In my view, therefore, the totality of the relevant evidence showed that neither Dr Castle nor Mr Campbell had sufficient expertise to proffer an opinion as to whether the applicant’s wounds were self-inflicted. In my opinion, what Menzies J said in Clark v Ryan (1960) 103 CLR 486Clark at 502 about the qualifications of the expert called in that case, is applicable to the two doctors in question. His Honour said:

This is not a case where a witness has some qualifications and it is in question whether they are sufficient to give his opinions the authority of an expert. If such were the case, any appellate court would give great weight to a decision of the trial judge admitting his opinion evidence and would but rarely form an independent opinion of its own upon the sufficiency of those qualifications. This, however, is a case where a review of his evidence reveals that the [witness in question] had no expert qualifications in the branch of knowledge upon which he was allowed to speak as an authority.

That this was the position may not have been apparent when the two doctors commenced to give their evidence. It should be borne in mind that his Honour did not have the benefit of a voir dire on this issue and the Crown had not made it clear what was the specialised field of knowledge or expertise. Nevertheless, by the time all the evidence was in, it showed that the doctors were not sufficiently qualified to express the opinions which they put before the jury. In those circumstances, it was open to his Honour to revisit his earlier ruling as to the admissibility of their opinions ( R v Bonython [1984] 38 SASR 45Bonython at 48) and, in the circumstances, direct that the jury disregard them: R v Christie [1914] AC 545 at 554-5 per Lord Atkinson. In my view, his Honour should have acceded to the application that was made on behalf of the applicant that he direct the jury to disregard the opinion evidence of the two doctors in question.

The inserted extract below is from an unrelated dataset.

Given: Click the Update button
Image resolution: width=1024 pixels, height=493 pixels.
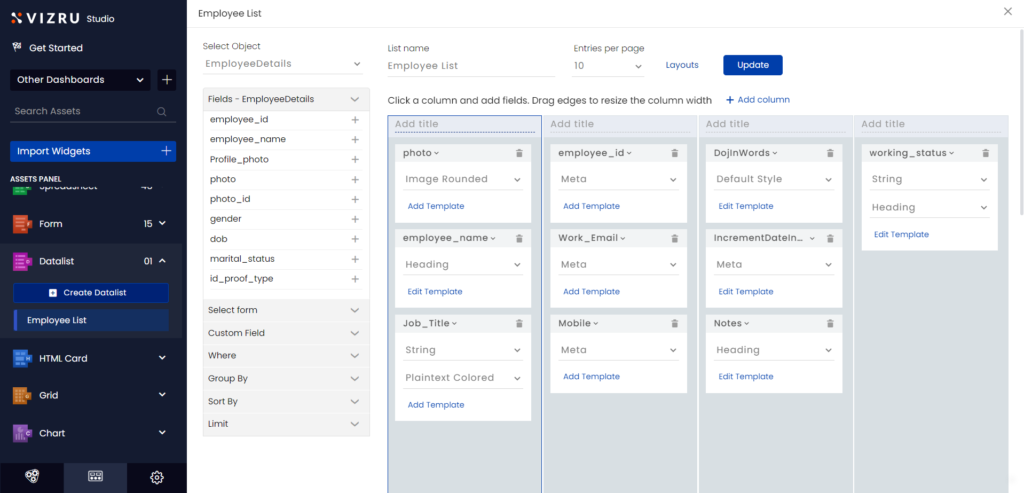Looking at the screenshot, I should tap(752, 65).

Apart from their evidence, the only other prosecution expert called on this issue was Dr Wells. His evidence was equivocal. Dr Collins’ evidence, of course, supported the defence case. Thus, absent the opinion evidence of Dr Castle and Mr Campbell and notwithstanding that there was other evidence on which the Crown could rely in support of its case on this point, the Crown case on this critical issue was weak or, to put it at its highest, not strong. But because the evidence of Dr Castle and Mr Campbell was left with the jury, there is a likelihood or at least a real risk that they took it into account and on that basis concluded that the applicant had stabbed himself in order to raise the false defence of provocation and that this showed a consciousness of guilt on his part. Once such a conclusion was reached, the only verdict that could have been returned was one of guilty.

In the circumstances, therefore, leaving the inadmissible opinions with the jury deprived the applicant of a fair chance of an acquittal. Consequently, the conviction should be quashed and a new trial ordered.

ORDER:
Leave to appeal granted;appeal allowed.

D M Salek for the applicant. W H Morgan-Payler QC and R E Carlin for the respondent.
Solicitors for the applicant: Victoria Legal Aid. Solicitor for the respondent: Peter Wood, Solicitor for Public Prosecutions.